EXERCISE TASK:
Will you write out the following entries word for word, with nothing changed?

----- TASK INPUTS -----

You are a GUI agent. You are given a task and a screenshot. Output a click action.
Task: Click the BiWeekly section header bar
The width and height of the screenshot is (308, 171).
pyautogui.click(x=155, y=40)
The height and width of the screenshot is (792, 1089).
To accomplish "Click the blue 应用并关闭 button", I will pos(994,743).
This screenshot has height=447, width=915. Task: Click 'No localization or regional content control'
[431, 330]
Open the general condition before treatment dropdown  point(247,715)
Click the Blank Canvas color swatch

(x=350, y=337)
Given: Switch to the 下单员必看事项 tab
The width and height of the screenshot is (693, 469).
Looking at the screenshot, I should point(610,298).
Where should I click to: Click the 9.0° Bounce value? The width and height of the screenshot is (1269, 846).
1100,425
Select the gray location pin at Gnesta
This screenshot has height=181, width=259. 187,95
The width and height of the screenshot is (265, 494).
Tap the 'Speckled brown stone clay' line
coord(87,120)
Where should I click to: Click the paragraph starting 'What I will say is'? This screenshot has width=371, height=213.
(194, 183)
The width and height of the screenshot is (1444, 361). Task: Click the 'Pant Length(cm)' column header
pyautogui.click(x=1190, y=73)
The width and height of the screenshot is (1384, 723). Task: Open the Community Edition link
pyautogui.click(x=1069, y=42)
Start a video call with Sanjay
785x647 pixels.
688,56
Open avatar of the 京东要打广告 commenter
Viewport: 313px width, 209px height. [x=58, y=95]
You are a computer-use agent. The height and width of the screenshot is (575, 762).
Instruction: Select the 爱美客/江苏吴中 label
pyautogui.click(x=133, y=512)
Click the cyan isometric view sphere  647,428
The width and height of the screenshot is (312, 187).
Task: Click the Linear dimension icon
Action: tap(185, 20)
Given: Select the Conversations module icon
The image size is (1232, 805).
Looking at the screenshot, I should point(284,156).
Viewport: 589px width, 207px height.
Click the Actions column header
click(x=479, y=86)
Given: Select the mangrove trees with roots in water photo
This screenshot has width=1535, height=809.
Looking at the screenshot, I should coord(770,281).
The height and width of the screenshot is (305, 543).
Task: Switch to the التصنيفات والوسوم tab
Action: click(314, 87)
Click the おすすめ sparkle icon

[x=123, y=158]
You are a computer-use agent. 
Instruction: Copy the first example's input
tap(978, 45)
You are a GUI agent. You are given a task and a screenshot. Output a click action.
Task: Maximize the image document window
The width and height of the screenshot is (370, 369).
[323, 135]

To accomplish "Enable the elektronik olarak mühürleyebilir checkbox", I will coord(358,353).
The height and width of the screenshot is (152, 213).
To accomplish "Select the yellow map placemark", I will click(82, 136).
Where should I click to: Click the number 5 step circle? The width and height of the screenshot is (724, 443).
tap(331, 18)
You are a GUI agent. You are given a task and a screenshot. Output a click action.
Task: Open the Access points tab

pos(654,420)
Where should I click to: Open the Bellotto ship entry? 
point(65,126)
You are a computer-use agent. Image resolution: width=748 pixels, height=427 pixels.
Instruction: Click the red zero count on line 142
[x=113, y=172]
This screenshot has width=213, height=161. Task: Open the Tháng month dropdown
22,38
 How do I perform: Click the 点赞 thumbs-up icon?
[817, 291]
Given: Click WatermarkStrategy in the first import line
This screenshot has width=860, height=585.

-----

RESULT BELOW:
You are a GUI agent. You are given a task and a screenshot. Output a click action.
Task: Click the BiWeekly section header bar
The width and height of the screenshot is (308, 171).
pyautogui.click(x=155, y=40)
The height and width of the screenshot is (792, 1089).
To accomplish "Click the blue 应用并关闭 button", I will pos(994,743).
This screenshot has height=447, width=915. Task: Click 'No localization or regional content control'
[431, 330]
Open the general condition before treatment dropdown  point(247,715)
Click the Blank Canvas color swatch

(x=350, y=337)
Given: Switch to the 下单员必看事项 tab
The width and height of the screenshot is (693, 469).
Looking at the screenshot, I should point(610,298).
Where should I click to: Click the 9.0° Bounce value? The width and height of the screenshot is (1269, 846).
1100,425
Select the gray location pin at Gnesta
This screenshot has height=181, width=259. 187,95
The width and height of the screenshot is (265, 494).
Tap the 'Speckled brown stone clay' line
coord(87,120)
Where should I click to: Click the paragraph starting 'What I will say is'? This screenshot has width=371, height=213.
(194, 183)
The width and height of the screenshot is (1444, 361). Task: Click the 'Pant Length(cm)' column header
pyautogui.click(x=1190, y=73)
The width and height of the screenshot is (1384, 723). Task: Open the Community Edition link
pyautogui.click(x=1069, y=42)
Start a video call with Sanjay
785x647 pixels.
688,56
Open avatar of the 京东要打广告 commenter
Viewport: 313px width, 209px height. [x=58, y=95]
You are a computer-use agent. The height and width of the screenshot is (575, 762).
Instruction: Select the 爱美客/江苏吴中 label
pyautogui.click(x=133, y=512)
Click the cyan isometric view sphere  647,428
The width and height of the screenshot is (312, 187).
Task: Click the Linear dimension icon
Action: tap(185, 20)
Given: Select the Conversations module icon
The image size is (1232, 805).
Looking at the screenshot, I should point(284,156).
Viewport: 589px width, 207px height.
Click the Actions column header
click(x=479, y=86)
Given: Select the mangrove trees with roots in water photo
This screenshot has width=1535, height=809.
Looking at the screenshot, I should coord(770,281).
The height and width of the screenshot is (305, 543).
Task: Switch to the التصنيفات والوسوم tab
Action: click(314, 87)
Click the おすすめ sparkle icon

[x=123, y=158]
You are a computer-use agent. 
Instruction: Copy the first example's input
tap(978, 45)
You are a GUI agent. You are given a task and a screenshot. Output a click action.
Task: Maximize the image document window
The width and height of the screenshot is (370, 369).
[323, 135]

To accomplish "Enable the elektronik olarak mühürleyebilir checkbox", I will coord(358,353).
The height and width of the screenshot is (152, 213).
To accomplish "Select the yellow map placemark", I will click(82, 136).
Where should I click to: Click the number 5 step circle? The width and height of the screenshot is (724, 443).
tap(331, 18)
You are a GUI agent. You are given a task and a screenshot. Output a click action.
Task: Open the Access points tab

pos(654,420)
Where should I click to: Open the Bellotto ship entry? 
point(65,126)
You are a computer-use agent. Image resolution: width=748 pixels, height=427 pixels.
Instruction: Click the red zero count on line 142
[x=113, y=172]
This screenshot has width=213, height=161. Task: Open the Tháng month dropdown
22,38
 How do I perform: Click the 点赞 thumbs-up icon?
[817, 291]
Given: Click WatermarkStrategy in the first import line
This screenshot has width=860, height=585.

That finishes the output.